# Source for .02 mirror finish reflective aluminum for T8 parabolic reflector



## fishstein (Dec 12, 2005)

I'm having a heck of a time finding a local supplier for .02 in. reflective aluminum (same type used in T5 parabolic reflectors) to make custom parabolic reflectors for tanks with T8 bulbs. This thickness is easily bendable but still durable. I have a good supply of excellent 48" T8 bulbs that I want to keep using, but I'd like to fit those bulbs with parabolic reflectors just like those that come with T5 retrofit kits. I designed a good parabolic shape off of a T5 reflector as a template (just expanded the size to allow for the greater bulb diameter in a T8 bulb). I have found one supplier of 98% reflective mirror finish .02 aluminum but they are in Canada and the shipping cost even more than the sheet because they only ship Fedex overnight to protect the sheet. I'm looking for one or two 4 x 2 ft sheet/s or an 8 by 4 ft sheet.
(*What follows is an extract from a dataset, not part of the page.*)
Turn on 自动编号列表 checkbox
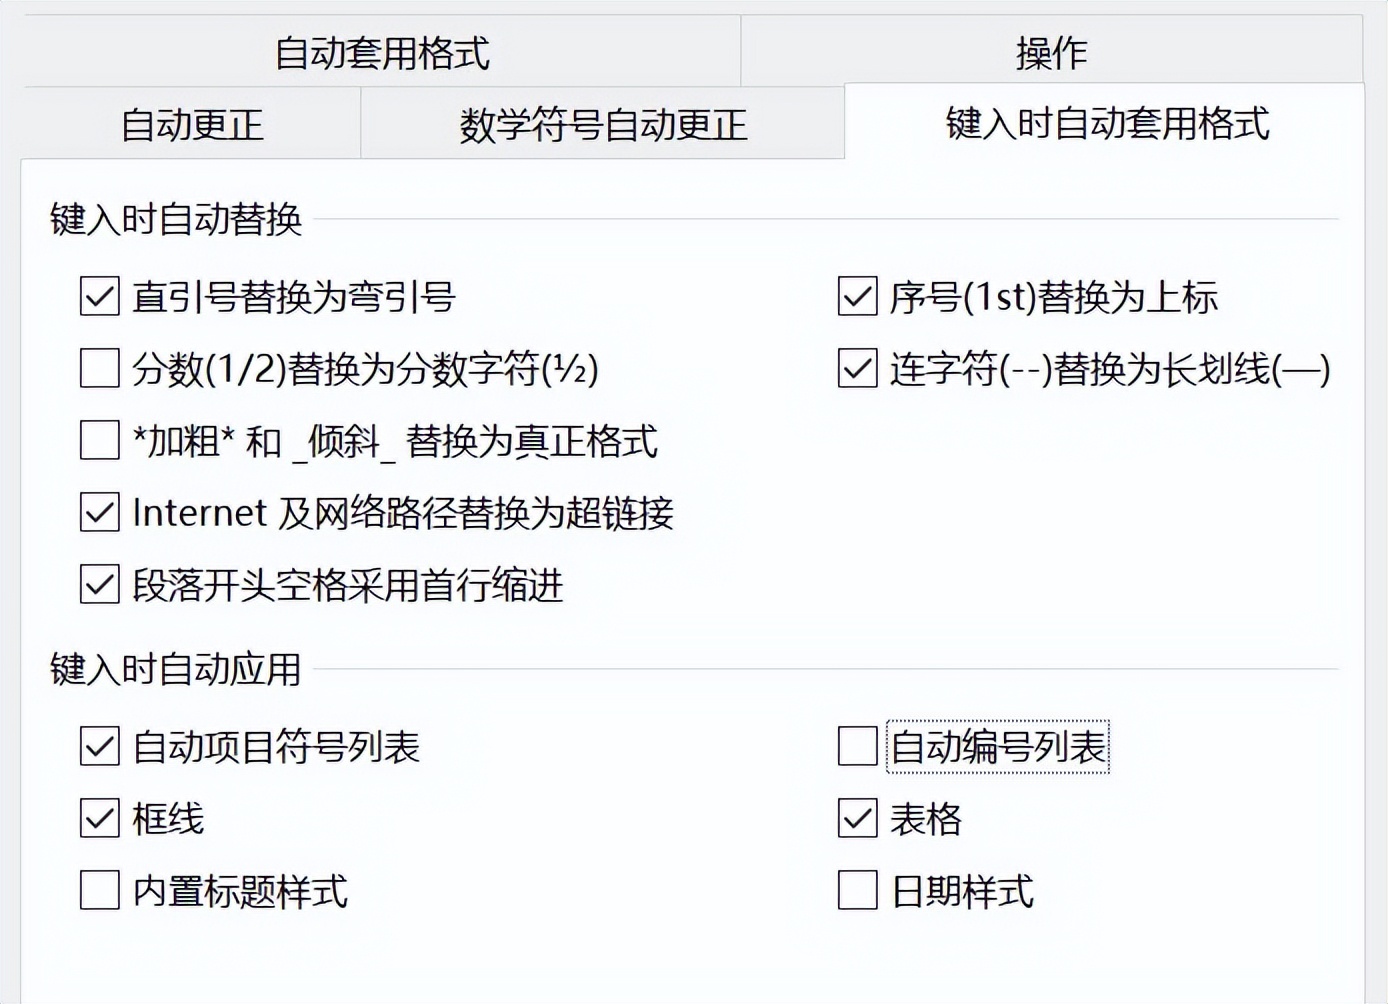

Anyone know where I can find a supplier in the New York area or on the E Coast? I've tried quite a few suppliers listed on the Internet and on sheet metal directories.

If I could find a highly effective T8 parabolic reflector, I'd buy it ready made, but I've never been able to find one. I'm trying to build the same type of reflector that comes with T5 bulbs.

Here's an example of a good T5 reflector made of the same 0.02 aluminum:

http://www.aquacave.com/detail.aspx?ID=695


----------